Goals>
1. According to the passage on Toronto raves, what do ravers say is the primary cause of ecstasy-related death?
2. Reproduce the passage on Toronto raves from "They have worked" to "the pacifier lollipops.", changing "paramedic teams" to "first-aid crews".

Toronto ravers are trying to be so reasonable.

They have worked with City Council to draft the Protocol for the Operation of Safe Dance Events. The Toronto Dance Safety Committee has tried to make sure paramedic teams are at all the big parties.

And this week, at the inquiry into the death of 20-year-old Allan Ho, ravers are explaining that the primary cause of ecstasy-related death is dehydration. Therefore, they say, most of the risk from the drug can be eliminated at raves simply by making sure there is unlimited access to water and proper ventilation. What the ravers are only just beginning to understand is that none of this matters. The rave uproar, like all drug wars, isn't about safety, it's about politics. It's about the fact that a lot of parents don't understand their own kids: the way they dress, the music they listen to, the thing with the pacifier lollipops.

Extracted data>
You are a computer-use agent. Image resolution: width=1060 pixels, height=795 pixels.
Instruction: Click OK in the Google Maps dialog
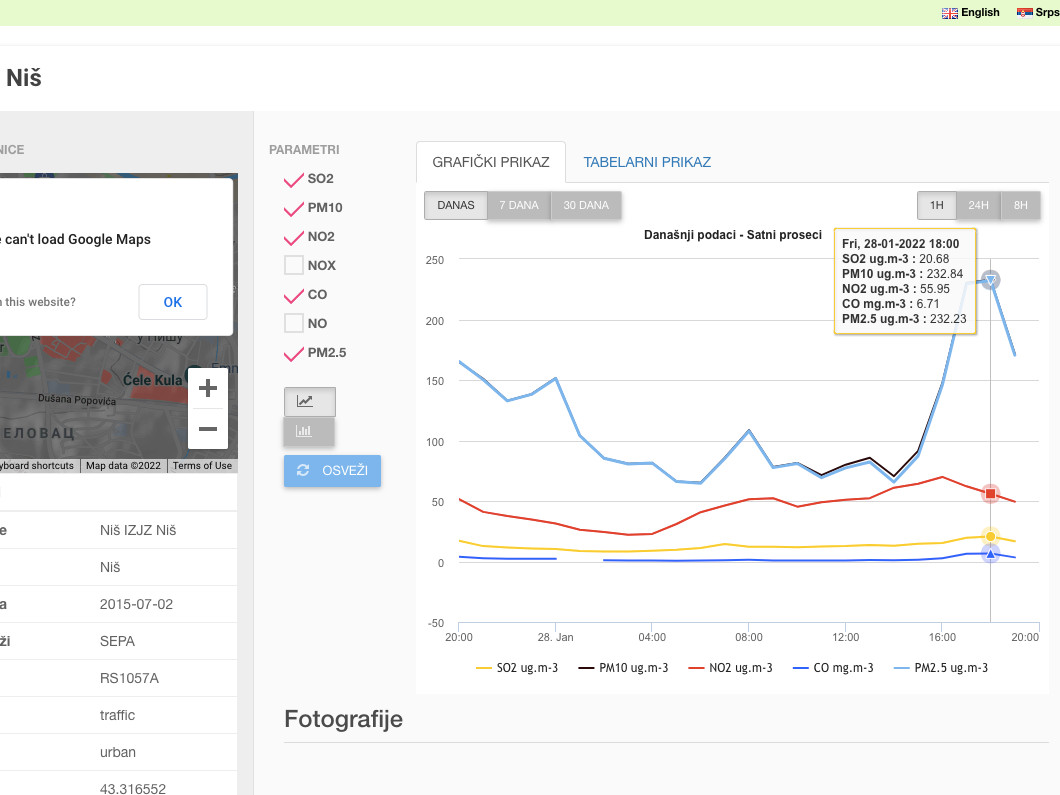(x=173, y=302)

---

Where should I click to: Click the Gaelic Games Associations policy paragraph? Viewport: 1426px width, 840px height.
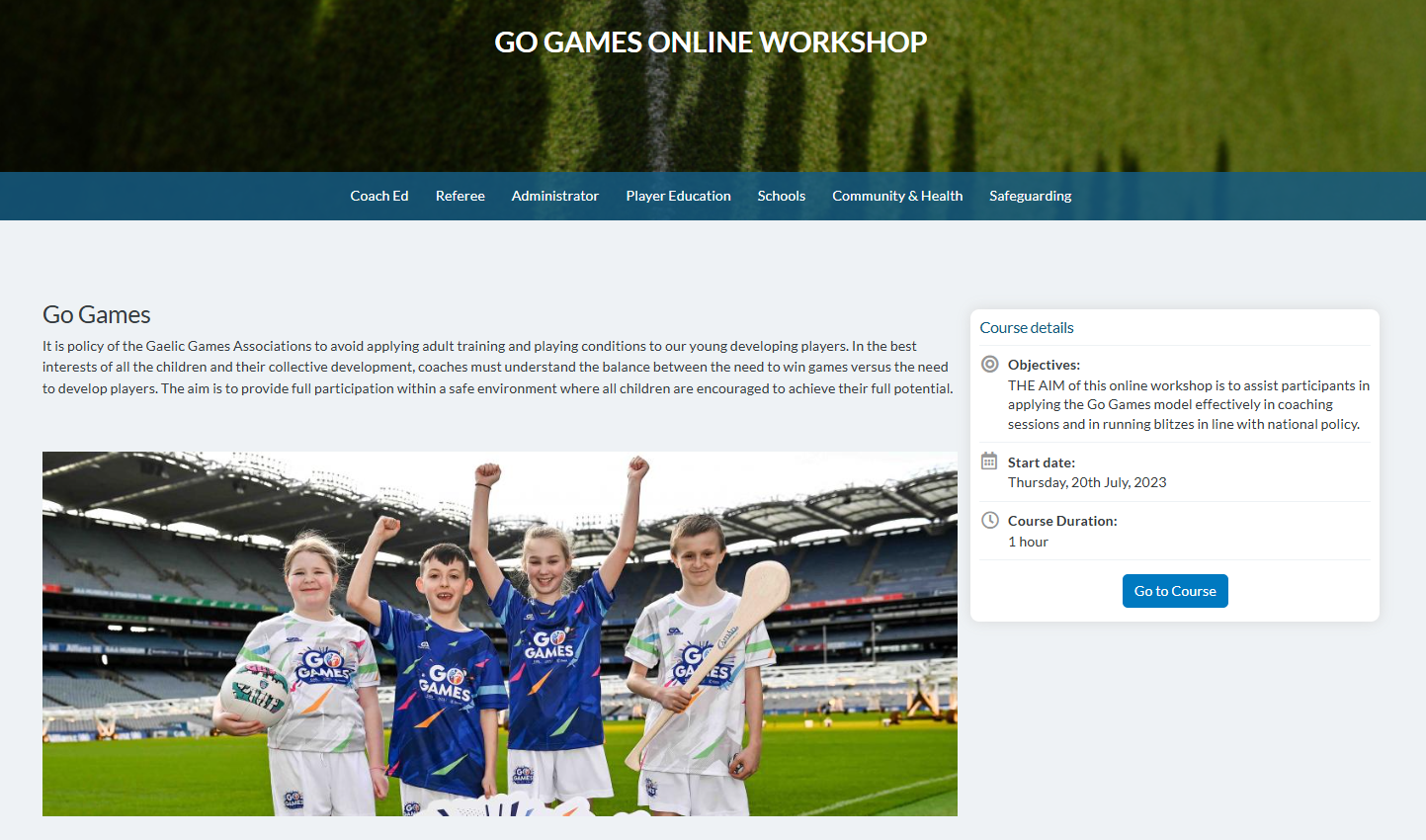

* * *

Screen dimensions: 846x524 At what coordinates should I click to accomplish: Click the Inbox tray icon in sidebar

Task responses>
1. Dehydration.

2.
They have worked with City Council to draft the Protocol for the Operation of Safe Dance Events. The Toronto Dance Safety Committee has tried to make sure first-aid crews are at all the big parties.

And this week, at the inquiry into the death of 20-year-old Allan Ho, ravers are explaining that the primary cause of ecstasy-related death is dehydration. Therefore, they say, most of the risk from the drug can be eliminated at raves simply by making sure there is unlimited access to water and proper ventilation. What the ravers are only just beginning to understand is that none of this matters. The rave uproar, like all drug wars, isn't about safety, it's about politics. It's about the fact that a lot of parents don't understand their own kids: the way they dress, the music they listen to, the thing with the pacifier lollipops.